The next time you see a swimmer in the ocean crossing the edge of the horizon, a small speck moving slowly across your line of vision, I hope you’ll wave and send prayers to help keep him afloat.

You never know. That swimmer may be me.

May you swim in health and may your stories continue to keep you afloat as you make your way past the rapids and shoals of writing toward the promise of your own horizon.

Keep the faith, and keep swimming!

Sunday, April 10, 2011

Stepping Into The Unknown

In my work-in-progress, I feel that I’ve arrived at a turning point, and the question that keeps repeating itself is this: Where does the story need to go next?

To be honest, I don’t know.

The outline that I started weeks ago doesn’t help.
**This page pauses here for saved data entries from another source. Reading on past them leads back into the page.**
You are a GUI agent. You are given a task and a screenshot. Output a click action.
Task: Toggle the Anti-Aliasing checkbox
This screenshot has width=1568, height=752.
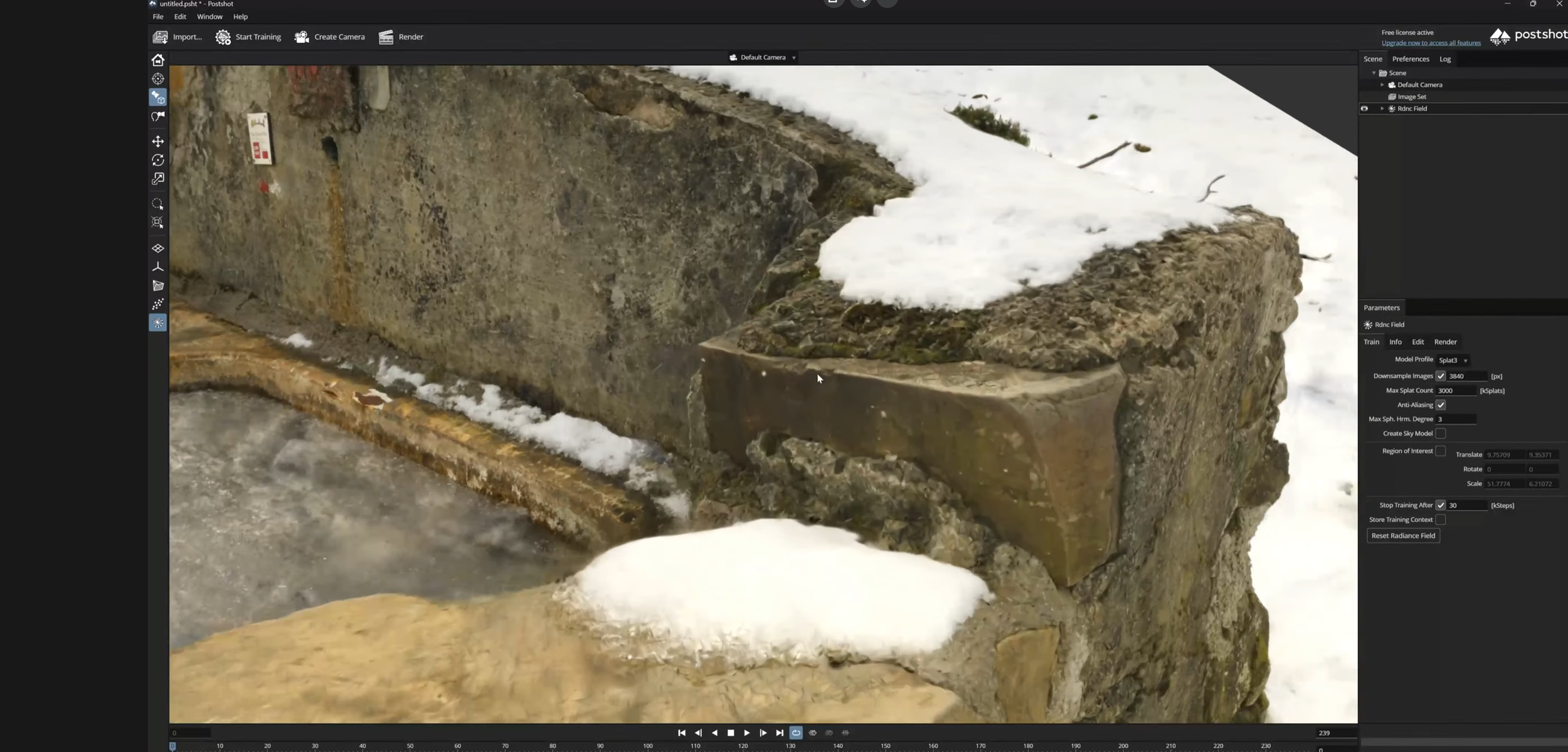1441,405
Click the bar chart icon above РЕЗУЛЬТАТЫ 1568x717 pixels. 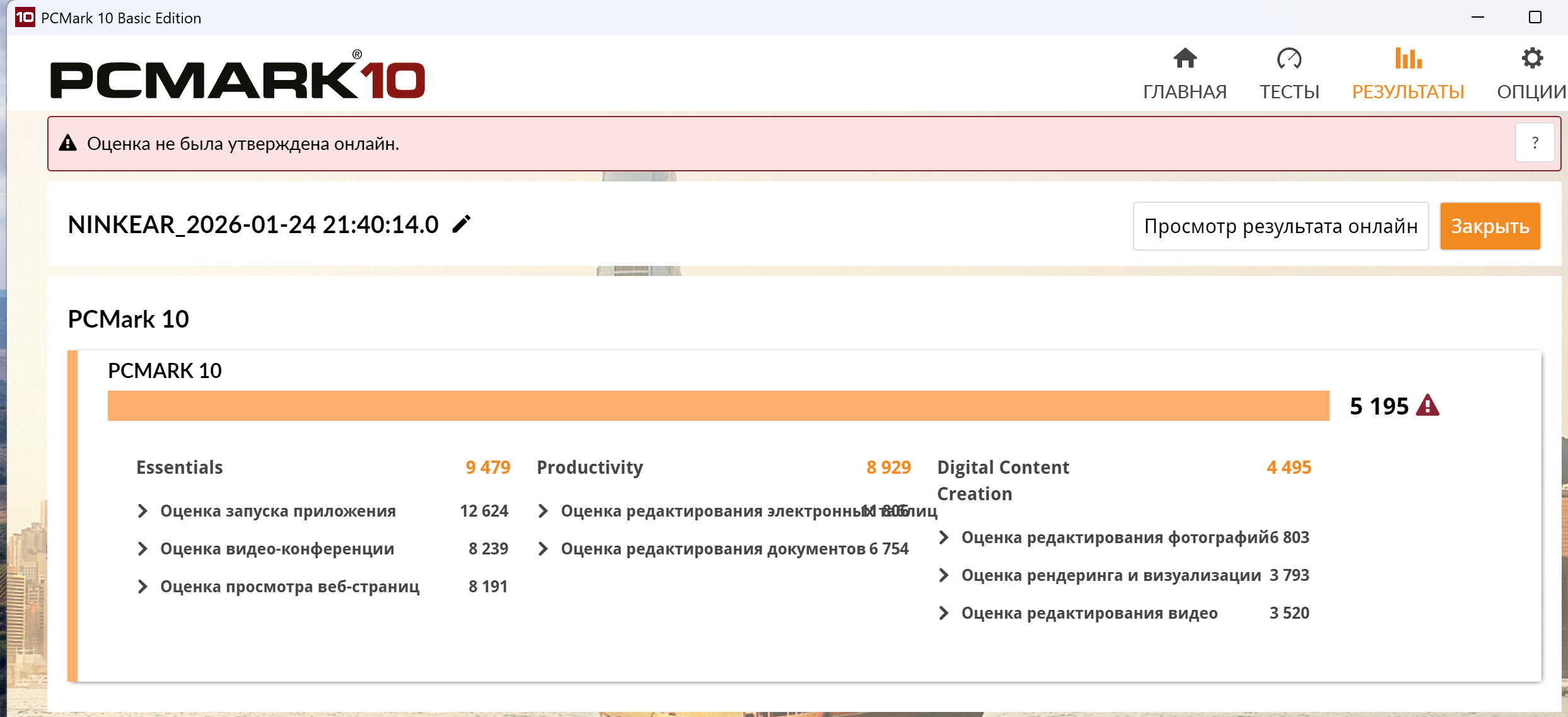coord(1408,59)
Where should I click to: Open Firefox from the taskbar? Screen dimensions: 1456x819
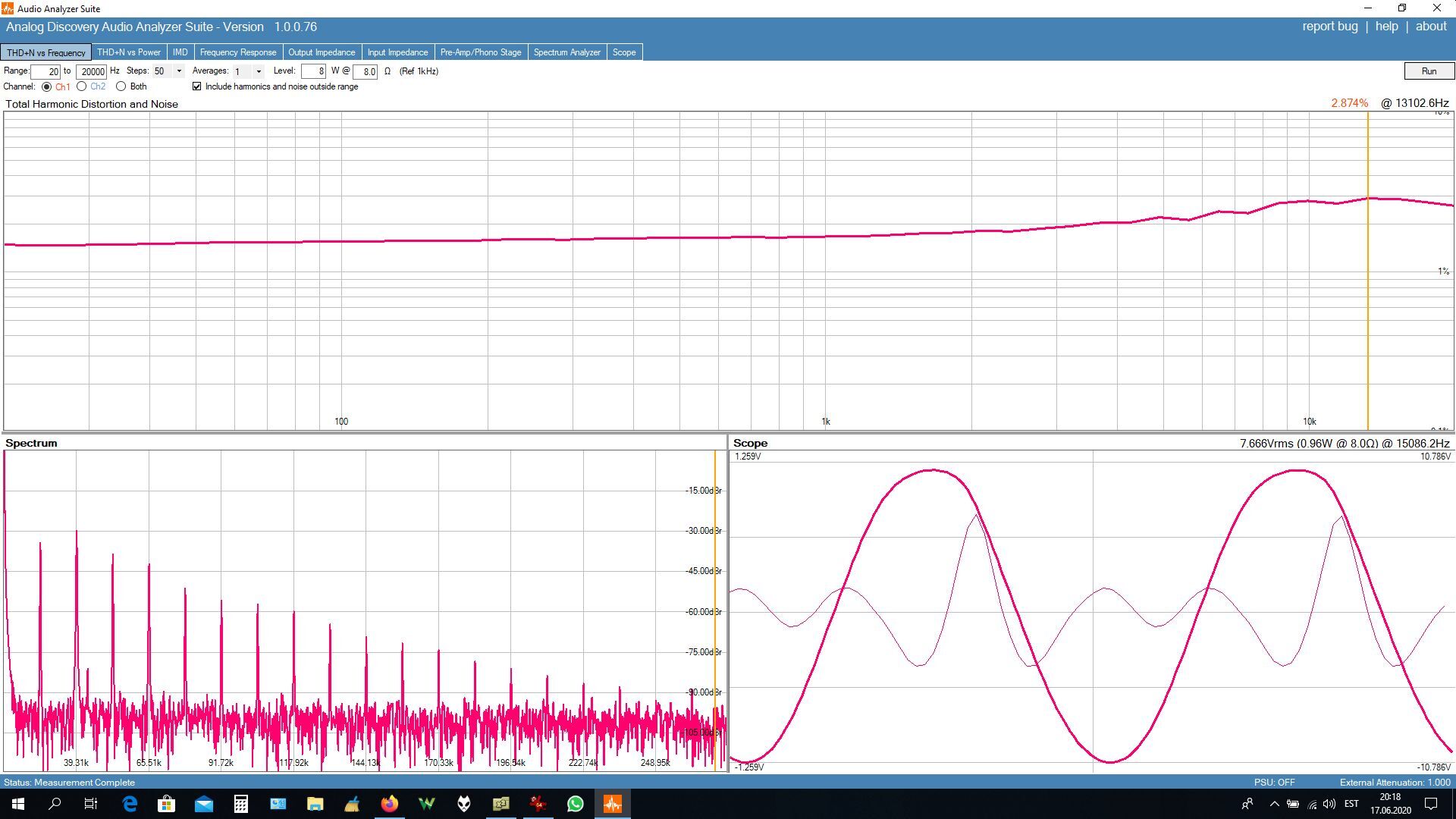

Since writing the opening pages, I’ve veered off the path.

I don’t feel like I’m stuck in a swamp. It feels more like I’ve found my way into open terrain, a vast plain, with nothing visible on the horizon.

The trouble with being unable to see anything on the horizon is that it’s not clear which way to go. There is no path. I have to remind myself no one before has ever traveled this route.

My initial impulse to this overwhelming uncertainty is to flee. I want to leave the manuscript in my backpack and take out another project to work on.

But then I stop myself from reaching for another project. There is no reason to flee, I tell myself, no reason to shy away from the unknown.

If I can pause for a moment and notice the world around me, I can see where I am.

It may not be familiar territory. It may be a place where I’ve never been before. But if I can let go of my fear of the unknown, I can sense what’s in front of me.

Not a path, exactly. Just the hint of a faint vibration pulling me one way rather than another.

I can take a risk, step into the water, and swim toward whatever's pulling me to see where it will lead.

If it begins to feel like I’m swimming away from my story, I can start over. I can set off in another direction.

So I begin to reread the pages of my work-in-progress.

I review the outline hoping to detect the hint of an arc, an arrow pointing the way that I need to go next.

Two hours later... after re-immersing myself in revisions... I found something unexpected.

The plot began to unfold.

But only after I took that first step into the unknown.

Stepping into the unknown--taking that leap of faith--was the key.

What about you? What do you do when you no longer know where the story needs to go? How do you find your way? How do you convince yourself to leap, to step into the unknown?

Write and let us know when you get a chance.